Мне нравится бывать у ремесленников — медников, жестянщиков, сапожников и слушать их рассказы, шутки остроты.
— Ремесло медника — самое высокое, самое редкостное из всех ремесел. Оно досталось нам от праотца Адам а. А ему дано было по воле всевышнего архангелом Джабраилом, да пребудет над ним мир, из пределов райских. Так записано в уставе нашего цеха — цеха медников! — трогая длинную бороду, говорил мне старый Медник.
— Самое благое и угодное богу занятие — бакалейная торговля, уверял меня лавочник Карим. — Бакалейщик удовольствует нужды людей, снабжает их всем необходимым. Вот, скажем, торговля солью. Соль — это приправа, какая делает нашу пищу съедобной и вкусной. Тысячу раз клади мяса, сала в котелок, а без соли пище вашей грош цена.
Я внимательно слушаю медников, лавочников. А когда наскучит, иду к сапожникам в одну мастерскую, в другую.
Вот маленькая тесная мастерская против Балянд-мечети. Имени сапожника я уже не помню, это безносый (на месте носа у него прилеплен кусок толстой белой бумаги), но до смерти франтоватый мужчина лет, наверное, тридцати, а, может, и меньше, не знаю. На голове у него всегда новая тюбетейка с вышивкой «цветы на лугу», на кистях рук нитки разноцветных бус. Особенно смешили меня эти бусы. У него был ученик, паренек лет семнадцати по имени Абрар, ради которого я собственно и заходил сюда почти каждый день.
Переступив порог мастерской, я приветствую мастера:
— Здравствуйте, мастер! Как дела? — и опускаюсь на корточки поближе к двери.
— Неплохо, братец, неплохо. И поговорить есть о чем, — улыбается мастер. Раскраивая на колоде кожу, он начинает без умолку болтать о всякой всячине.
Абрар, сидя у окошка на низенькой табуретке, продолжает молча заниматься своим делом. Потом вдруг спрашивает меня:
— Ну, Мусабай, как идет учение?
— Да все по-старому, надоело уже! — отвечаю я.
Мастер подхватывает:
— Э, учение это — дело сытых, бог для них придумал школы, а беднякам — куда там!
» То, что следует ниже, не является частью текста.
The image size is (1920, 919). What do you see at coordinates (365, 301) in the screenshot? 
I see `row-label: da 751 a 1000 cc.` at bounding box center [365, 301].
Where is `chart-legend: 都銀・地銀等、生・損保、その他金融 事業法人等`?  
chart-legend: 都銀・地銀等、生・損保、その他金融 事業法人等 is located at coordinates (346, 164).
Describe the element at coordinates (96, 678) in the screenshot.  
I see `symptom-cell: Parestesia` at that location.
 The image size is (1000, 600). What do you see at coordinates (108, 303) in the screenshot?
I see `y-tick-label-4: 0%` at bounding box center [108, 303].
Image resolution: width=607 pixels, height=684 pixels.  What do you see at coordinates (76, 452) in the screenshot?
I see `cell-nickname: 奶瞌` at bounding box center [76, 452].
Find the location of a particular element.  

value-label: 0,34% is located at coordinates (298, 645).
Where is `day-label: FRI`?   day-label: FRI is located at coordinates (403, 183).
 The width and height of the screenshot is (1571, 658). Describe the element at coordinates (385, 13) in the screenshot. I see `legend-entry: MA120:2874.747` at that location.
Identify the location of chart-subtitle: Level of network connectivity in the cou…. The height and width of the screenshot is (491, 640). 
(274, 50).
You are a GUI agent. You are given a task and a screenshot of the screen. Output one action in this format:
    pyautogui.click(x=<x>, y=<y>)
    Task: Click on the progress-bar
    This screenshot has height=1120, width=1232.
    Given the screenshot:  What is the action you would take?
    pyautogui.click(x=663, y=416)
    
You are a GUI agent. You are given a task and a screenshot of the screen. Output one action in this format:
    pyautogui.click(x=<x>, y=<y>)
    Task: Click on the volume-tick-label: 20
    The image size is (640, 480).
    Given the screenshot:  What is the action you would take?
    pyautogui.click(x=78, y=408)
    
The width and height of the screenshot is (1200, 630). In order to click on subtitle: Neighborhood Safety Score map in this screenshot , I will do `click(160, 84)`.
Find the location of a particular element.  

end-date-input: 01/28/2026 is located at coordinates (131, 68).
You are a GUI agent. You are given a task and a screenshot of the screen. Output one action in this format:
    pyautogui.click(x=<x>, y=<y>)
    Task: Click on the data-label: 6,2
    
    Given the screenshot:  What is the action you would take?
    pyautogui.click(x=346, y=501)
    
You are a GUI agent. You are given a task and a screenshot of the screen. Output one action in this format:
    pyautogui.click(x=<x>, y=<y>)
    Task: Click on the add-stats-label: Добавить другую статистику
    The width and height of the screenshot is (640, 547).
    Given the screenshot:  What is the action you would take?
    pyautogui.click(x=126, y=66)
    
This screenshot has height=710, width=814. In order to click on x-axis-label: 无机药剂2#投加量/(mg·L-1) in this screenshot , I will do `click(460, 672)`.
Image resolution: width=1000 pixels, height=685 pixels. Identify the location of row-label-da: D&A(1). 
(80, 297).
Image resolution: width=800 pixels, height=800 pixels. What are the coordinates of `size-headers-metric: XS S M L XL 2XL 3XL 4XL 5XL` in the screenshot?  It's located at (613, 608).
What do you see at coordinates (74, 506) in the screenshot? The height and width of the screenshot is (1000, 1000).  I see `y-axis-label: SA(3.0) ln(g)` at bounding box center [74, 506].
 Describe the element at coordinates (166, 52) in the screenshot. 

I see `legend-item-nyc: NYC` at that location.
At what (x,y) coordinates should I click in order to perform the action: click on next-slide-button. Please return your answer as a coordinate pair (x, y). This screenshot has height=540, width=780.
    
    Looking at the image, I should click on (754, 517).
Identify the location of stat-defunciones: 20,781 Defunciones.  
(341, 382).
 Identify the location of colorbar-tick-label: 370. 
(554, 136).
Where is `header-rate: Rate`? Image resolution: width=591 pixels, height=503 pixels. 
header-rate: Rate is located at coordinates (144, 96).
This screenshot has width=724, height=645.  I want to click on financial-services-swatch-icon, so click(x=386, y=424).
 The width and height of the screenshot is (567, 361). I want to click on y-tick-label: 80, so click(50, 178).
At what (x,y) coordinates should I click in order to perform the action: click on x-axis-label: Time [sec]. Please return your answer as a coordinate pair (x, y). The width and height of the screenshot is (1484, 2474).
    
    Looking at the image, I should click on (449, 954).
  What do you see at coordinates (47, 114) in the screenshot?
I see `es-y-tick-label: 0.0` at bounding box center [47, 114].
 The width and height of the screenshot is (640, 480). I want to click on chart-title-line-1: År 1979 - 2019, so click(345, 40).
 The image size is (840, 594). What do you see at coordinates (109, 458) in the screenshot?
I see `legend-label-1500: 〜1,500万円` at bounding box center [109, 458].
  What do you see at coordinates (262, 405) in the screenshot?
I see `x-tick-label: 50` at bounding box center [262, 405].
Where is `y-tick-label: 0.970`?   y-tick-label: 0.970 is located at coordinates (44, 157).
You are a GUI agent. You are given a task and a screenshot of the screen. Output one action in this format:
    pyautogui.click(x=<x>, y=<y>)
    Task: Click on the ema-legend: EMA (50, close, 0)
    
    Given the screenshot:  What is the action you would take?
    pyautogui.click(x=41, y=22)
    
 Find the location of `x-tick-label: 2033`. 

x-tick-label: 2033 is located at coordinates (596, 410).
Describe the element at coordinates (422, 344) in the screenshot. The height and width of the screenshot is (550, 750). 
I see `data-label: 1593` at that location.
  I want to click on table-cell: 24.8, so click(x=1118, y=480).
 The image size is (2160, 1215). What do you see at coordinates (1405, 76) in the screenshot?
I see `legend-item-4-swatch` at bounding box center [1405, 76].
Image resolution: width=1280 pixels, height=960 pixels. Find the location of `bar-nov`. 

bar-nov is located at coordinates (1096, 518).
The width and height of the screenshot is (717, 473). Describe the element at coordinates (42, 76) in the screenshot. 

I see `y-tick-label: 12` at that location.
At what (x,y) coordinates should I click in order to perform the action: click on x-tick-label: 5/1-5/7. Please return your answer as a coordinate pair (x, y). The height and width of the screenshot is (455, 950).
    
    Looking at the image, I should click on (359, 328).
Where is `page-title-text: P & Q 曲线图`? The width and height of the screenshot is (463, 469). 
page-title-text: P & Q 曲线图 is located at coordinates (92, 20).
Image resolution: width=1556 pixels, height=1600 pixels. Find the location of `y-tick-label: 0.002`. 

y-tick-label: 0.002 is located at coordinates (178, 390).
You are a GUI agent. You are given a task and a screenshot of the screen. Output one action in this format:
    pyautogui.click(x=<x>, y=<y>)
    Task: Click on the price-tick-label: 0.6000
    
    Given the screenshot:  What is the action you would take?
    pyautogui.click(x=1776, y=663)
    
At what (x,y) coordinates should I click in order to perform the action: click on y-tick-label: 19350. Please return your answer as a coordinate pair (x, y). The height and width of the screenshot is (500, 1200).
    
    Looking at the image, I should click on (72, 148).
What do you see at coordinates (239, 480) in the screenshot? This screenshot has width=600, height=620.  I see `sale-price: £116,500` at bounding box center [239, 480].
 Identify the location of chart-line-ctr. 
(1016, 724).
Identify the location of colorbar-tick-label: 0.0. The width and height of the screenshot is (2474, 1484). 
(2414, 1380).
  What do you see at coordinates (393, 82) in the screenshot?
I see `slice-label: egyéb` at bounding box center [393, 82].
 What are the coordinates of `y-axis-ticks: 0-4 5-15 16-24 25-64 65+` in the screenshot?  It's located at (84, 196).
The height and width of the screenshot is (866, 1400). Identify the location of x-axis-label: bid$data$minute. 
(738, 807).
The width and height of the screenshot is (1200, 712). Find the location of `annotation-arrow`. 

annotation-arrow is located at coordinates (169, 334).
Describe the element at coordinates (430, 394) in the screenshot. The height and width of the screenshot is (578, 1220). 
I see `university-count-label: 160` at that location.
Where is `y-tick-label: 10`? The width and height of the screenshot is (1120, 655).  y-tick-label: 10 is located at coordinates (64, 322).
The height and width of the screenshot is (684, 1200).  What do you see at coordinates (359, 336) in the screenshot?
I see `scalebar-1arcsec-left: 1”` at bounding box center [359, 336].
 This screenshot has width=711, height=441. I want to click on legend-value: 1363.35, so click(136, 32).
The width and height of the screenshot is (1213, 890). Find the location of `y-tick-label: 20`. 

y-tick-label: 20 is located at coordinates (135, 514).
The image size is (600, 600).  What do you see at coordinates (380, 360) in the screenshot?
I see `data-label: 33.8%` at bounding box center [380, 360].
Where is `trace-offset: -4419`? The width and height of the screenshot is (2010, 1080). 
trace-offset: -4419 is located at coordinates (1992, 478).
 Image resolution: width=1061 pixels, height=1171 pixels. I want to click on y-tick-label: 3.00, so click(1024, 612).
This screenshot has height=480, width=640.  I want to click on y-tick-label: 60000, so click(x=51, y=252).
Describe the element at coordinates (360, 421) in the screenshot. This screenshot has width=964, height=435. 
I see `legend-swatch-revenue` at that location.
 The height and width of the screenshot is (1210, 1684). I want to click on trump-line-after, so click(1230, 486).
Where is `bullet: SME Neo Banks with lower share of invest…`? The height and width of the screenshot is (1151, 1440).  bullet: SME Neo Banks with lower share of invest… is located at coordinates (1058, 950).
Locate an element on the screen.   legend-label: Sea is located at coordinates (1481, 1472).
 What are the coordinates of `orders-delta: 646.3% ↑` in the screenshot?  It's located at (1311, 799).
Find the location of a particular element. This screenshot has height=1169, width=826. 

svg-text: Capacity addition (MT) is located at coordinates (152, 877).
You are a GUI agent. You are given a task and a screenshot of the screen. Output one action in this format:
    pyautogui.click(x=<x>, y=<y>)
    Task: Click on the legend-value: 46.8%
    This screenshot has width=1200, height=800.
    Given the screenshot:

Говорят, главный добыток — от ремесла прибыток, братец мой Мусабай. Шей ичиги, кауши, стрижкой-брижкой занимайся, становись медником, лавочником, или вот, как мы, сапожником, словом, учись добывать себе на жизнь. Доброму молодцу и сорока ремесел мало, говорят старики, — учись ремеслу.
— Ваша правда, мастер, ремесло — это клад. Но самый большой клад — это школа, учение! — блеснув в нашу сторону умными глазами, говорит Абрар.
— Ишь, разошелся! — усмехается мастер и тут же протягивает мне глиняную чашку. — А ну, племянник, беги, принеси воды!
Я охотно выполняю его поручение. Бегу к водоему, здесь же на перекрестке. Зачерпнув полную чашку воды, возвращаюсь в мастерскую.
Вслед за мной в мастерскую входит приятель мастера, трамвайный рабочий, довольно убого одетый мужчина лет тридцати пяти. Едва поздоровавшись, он громко, во весь голос (такая у него была привычка) начинает что-то рассказывать мастеру.
Абрар молча тачает шов. По его лицу, по глазам видно, что он глубоко задумался о чем-то своем.
— Я работаю на Пьян-базаре, — говорит приятель мастера. — Трамвайные пути открываю то в одну, то в другую сторону.
— Ключи от трамвайных путей у тебя, говоришь? — . смеется мастер.